Start of Text block

Do you know how many recruiters have read that same line this week? Hundreds.

What they rarely see: an authentic story that connects who you are to why you’re applying.

For example: “I grew up watching my family’s small business balance survival with expansion — that’s where I learned how capital allocation decisions shape real lives. That’s why I’m drawn to investment banking.”

That’s personal. That’s memorable. That makes a recruiter stop.

It shares a pivotal moment in your life that dictated your future career interests. It’s intriguing and makes the reader want to meet you in order to find out more.

This, typically results in an interview invite.

If your cover letter doesn’t tell a story, it’s forgettable.

3. No commercial edge (and it shows instantly).
So many candidates think good grades are enough. Newsflash: they’re not.

You can be a genius at maths, but if you can’t talk about markets, clients, or deals with energy, you look flat. How you speak matters too.

Interviewers don’t want to drag passion out of you. They want to feel like you live and breathe this stuff.

Here’s the difference:

  • Weak candidate: “Yeah, I read the FT headlines every morning.”

  • Strong candidate: “I was tracking the Nvidia earnings call last week — the way management framed forward guidance around AI infrastructure tells me this is still early innings.”

See the difference? One sounds like a robot. The other sounds like someone who actually enjoys the game.

Most people have zero commercial voice. That’s why they get cut early. Build the habit over time, and you’ll become an expert in weeks let alone months.

4. Late starters (the silent killer).
This one hurts because it’s so common.

Most people wait until applications open to start prepping. By then, they’re already behind.

End of Text block

Challenges ▸
[1] List every quoted statement in the career advice text that illustrates something a candidate might say or write.
[2] According to the career advice text, when do most people start prepping?
[3] Carry on the career advice text from its final sentence.

Start of Information provided

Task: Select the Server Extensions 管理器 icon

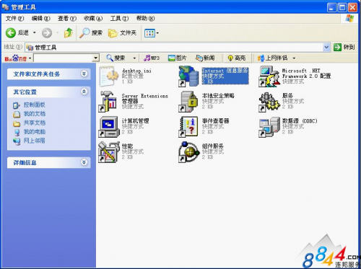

End of Information provided
Start of Information provided

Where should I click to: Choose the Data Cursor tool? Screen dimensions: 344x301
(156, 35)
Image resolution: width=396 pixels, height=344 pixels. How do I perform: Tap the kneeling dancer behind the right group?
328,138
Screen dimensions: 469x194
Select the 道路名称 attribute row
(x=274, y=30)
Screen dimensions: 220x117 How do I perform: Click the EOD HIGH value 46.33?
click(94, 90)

End of Information provided

Answers for the tasks ▸
[1]
- “I grew up watching my family’s small business balance survival with expansion — that’s where I learned how capital allocation decisions shape real lives. That’s why I’m drawn to investment banking.”
- “Yeah, I read the FT headlines every morning.”
- “I was tracking the Nvidia earnings call last week — the way management framed forward guidance around AI infrastructure tells me this is still early innings.”

[2] They wait until applications open.

[3]
Here’s the reality: candidates who crush recruiting start months earlier. They build relationships with analysts. They’ve had coffee chats. They’ve polished their CVs and cover letters, run 10+ mock interviews, tracked their progress.

So when apps open, they’re not scrambling — they’re executing.

If you’re only starting prep when everyone else is submitting, you’re playing catch-up. And in this industry, catch-up = rejection.

5. No volume (your pipeline is too thin).
This process is brutal. Even the strongest candidates face 20+ rejections. That’s normal.

But most people treat recruiting like buying a lottery ticket. They apply to 3 firms, then sit and wait.

That’s like sending 3 cold emails and expecting your dream client to say yes. It doesn’t happen.

The top candidates treat applications like a sales funnel. 30-50+ quality applications. Ongoing networking. Multiple processes moving at once. If one falls through, they’ve got 5 more in play.

Instead of sitting around after applying to their preferred division, they’re sending out applications to backup divisions/industries/roles.

Volume creates leverage. Leverage creates options.

Without it? You’re at the mercy of luck.

Here’s the brutal truth:
You don’t rise to the level of your ambition. You fall to the level of your preparation.

Similarly, as James Clear says in Atomic Habits, “you do not rise to the level of your goals. You fall to the level of your systems”.

That’s why most people fail.

Generic CVs. Forgettable stories. No commercial voice. Late starts. Tiny pipelines.

The fix isn’t rocket science. You need:

  • A CV and cover letter that actually stop recruiters scrolling.

  • A pipeline system that keeps you in the game across multiple firms.

  • A commercial voice that proves you belong.

  • Accountability and structure so you don’t burn out halfway.

That’s all for today.

If you’ve got a spare minute, check out this new landing page I’ve designed for Finance Fast Track. If it resonates, join – there’s a 7-day refund guarantee so you practically have nothing to lose and everything to gain.

Peace!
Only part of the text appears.